* TASK TO COMPLETE
Repeat the data exactly. Pictures stay out.

Stored items

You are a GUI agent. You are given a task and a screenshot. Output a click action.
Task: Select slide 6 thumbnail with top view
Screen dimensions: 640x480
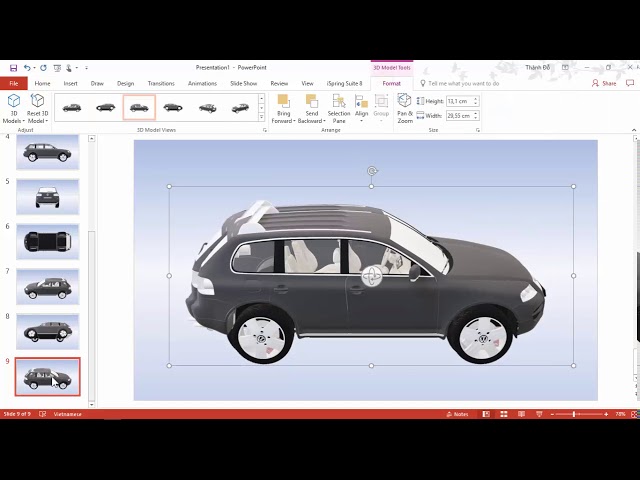[47, 241]
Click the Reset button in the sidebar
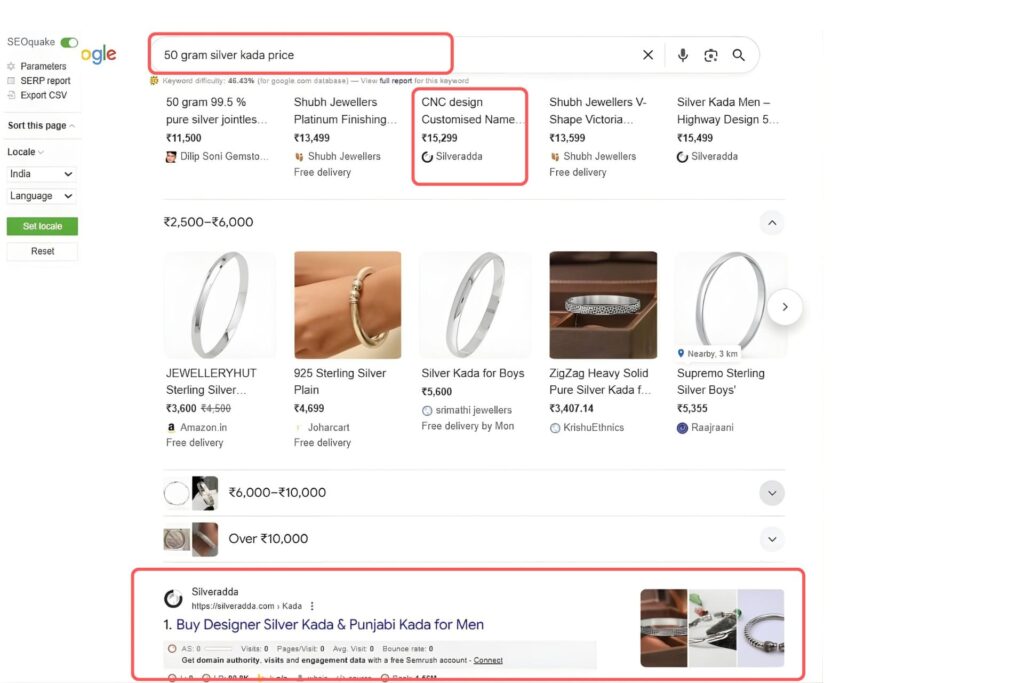The height and width of the screenshot is (683, 1024). click(41, 251)
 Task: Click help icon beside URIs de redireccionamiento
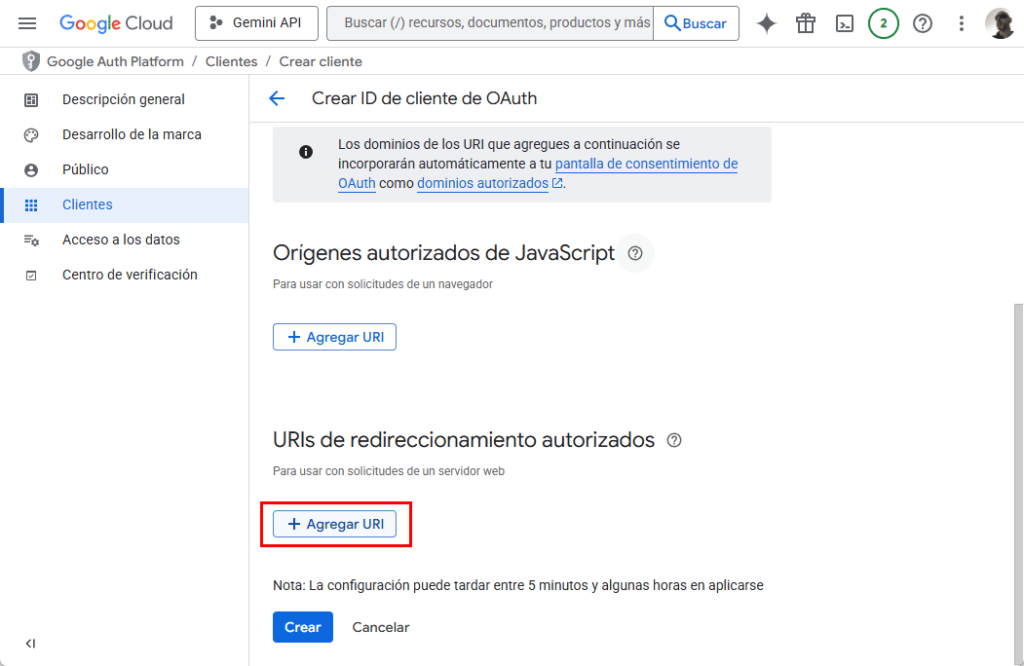click(x=674, y=440)
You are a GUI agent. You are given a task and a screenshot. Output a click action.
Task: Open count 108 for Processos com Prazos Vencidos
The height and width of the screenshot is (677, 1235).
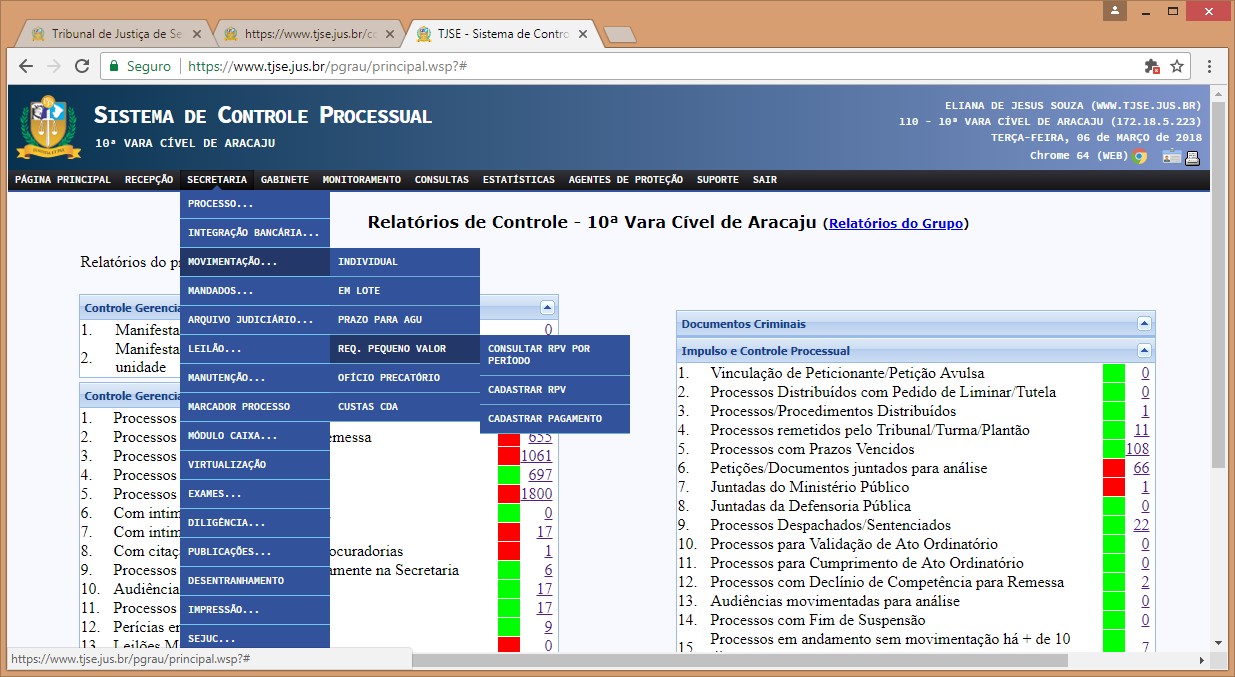coord(1137,449)
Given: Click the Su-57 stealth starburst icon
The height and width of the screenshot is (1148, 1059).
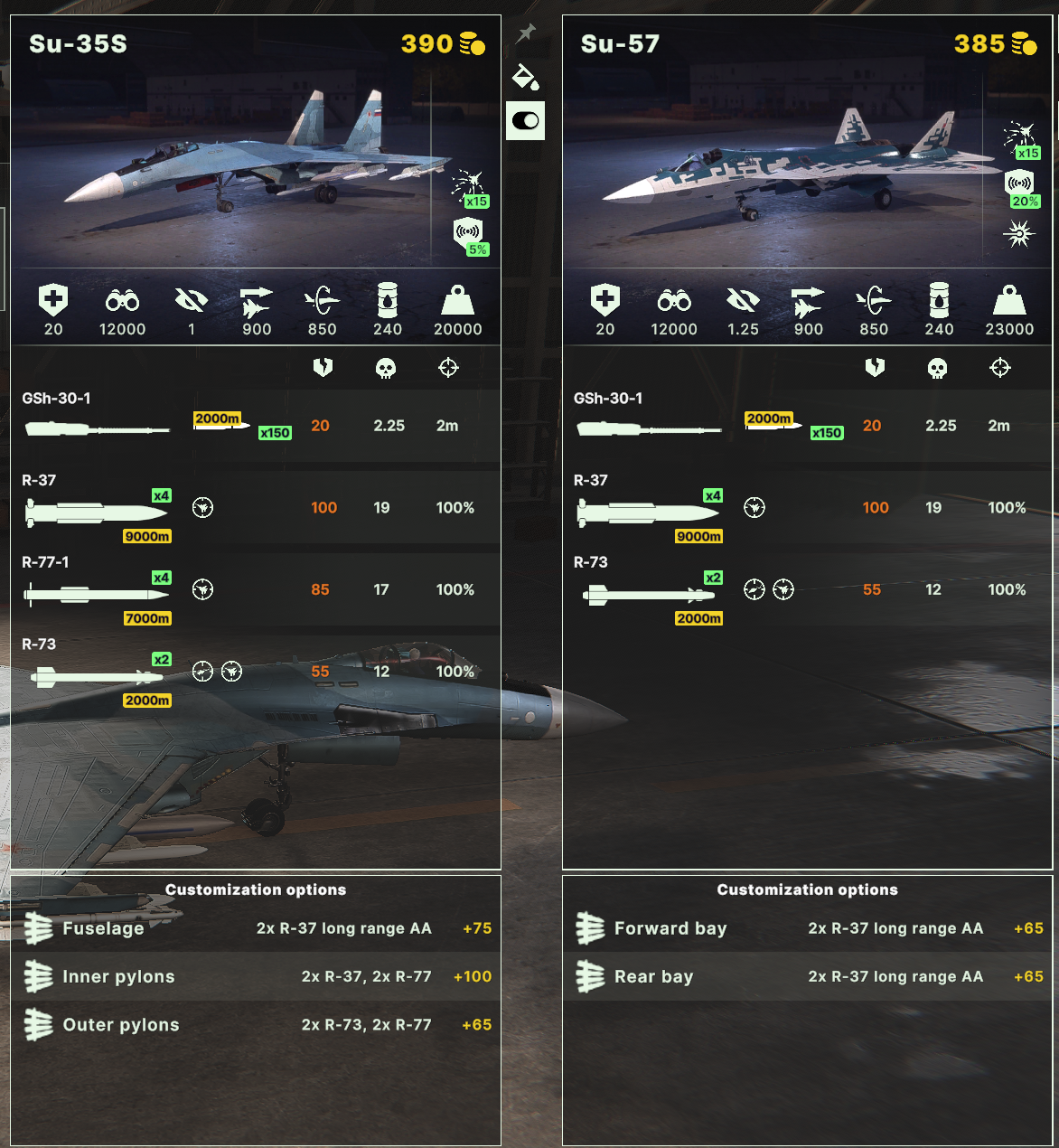Looking at the screenshot, I should coord(1019,234).
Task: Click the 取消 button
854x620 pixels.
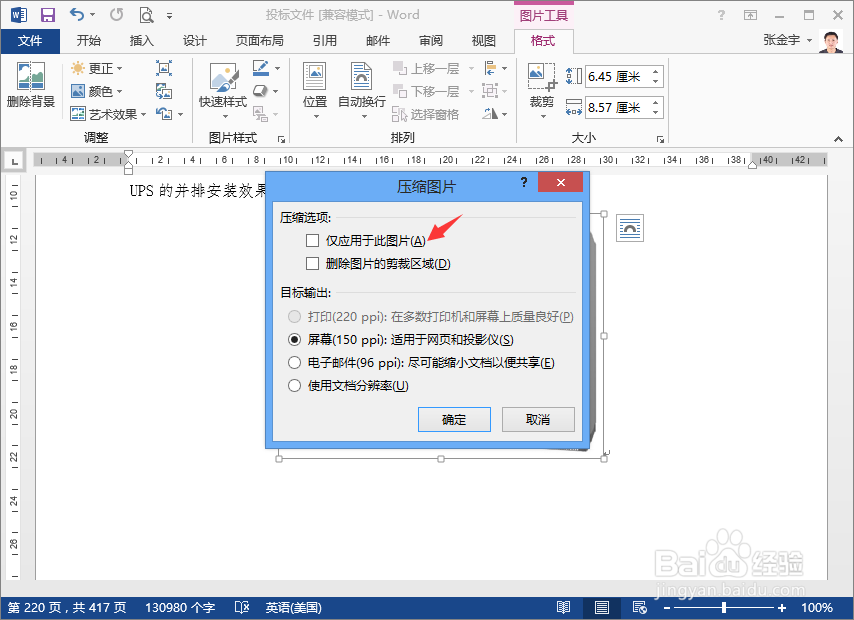Action: pyautogui.click(x=538, y=419)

* SOLUTION FOR THIS TASK
You are a GUI agent. You are given a task and a screenshot. Output a click action.
Task: Select slide 6 thumbnail with top view
Screen dimensions: 640x480
[47, 241]
Click the Reset button in the sidebar
The height and width of the screenshot is (683, 1024). click(41, 251)
 Task: Click help icon beside URIs de redireccionamiento
click(x=674, y=440)
You are a GUI agent. You are given a task and a screenshot. Output a click action.
Task: Open count 108 for Processos com Prazos Vencidos
The height and width of the screenshot is (677, 1235).
coord(1137,449)
Given: Click the Su-57 stealth starburst icon
The height and width of the screenshot is (1148, 1059).
Looking at the screenshot, I should coord(1019,234).
Task: Click the 取消 button
854x620 pixels.
Action: pyautogui.click(x=538, y=419)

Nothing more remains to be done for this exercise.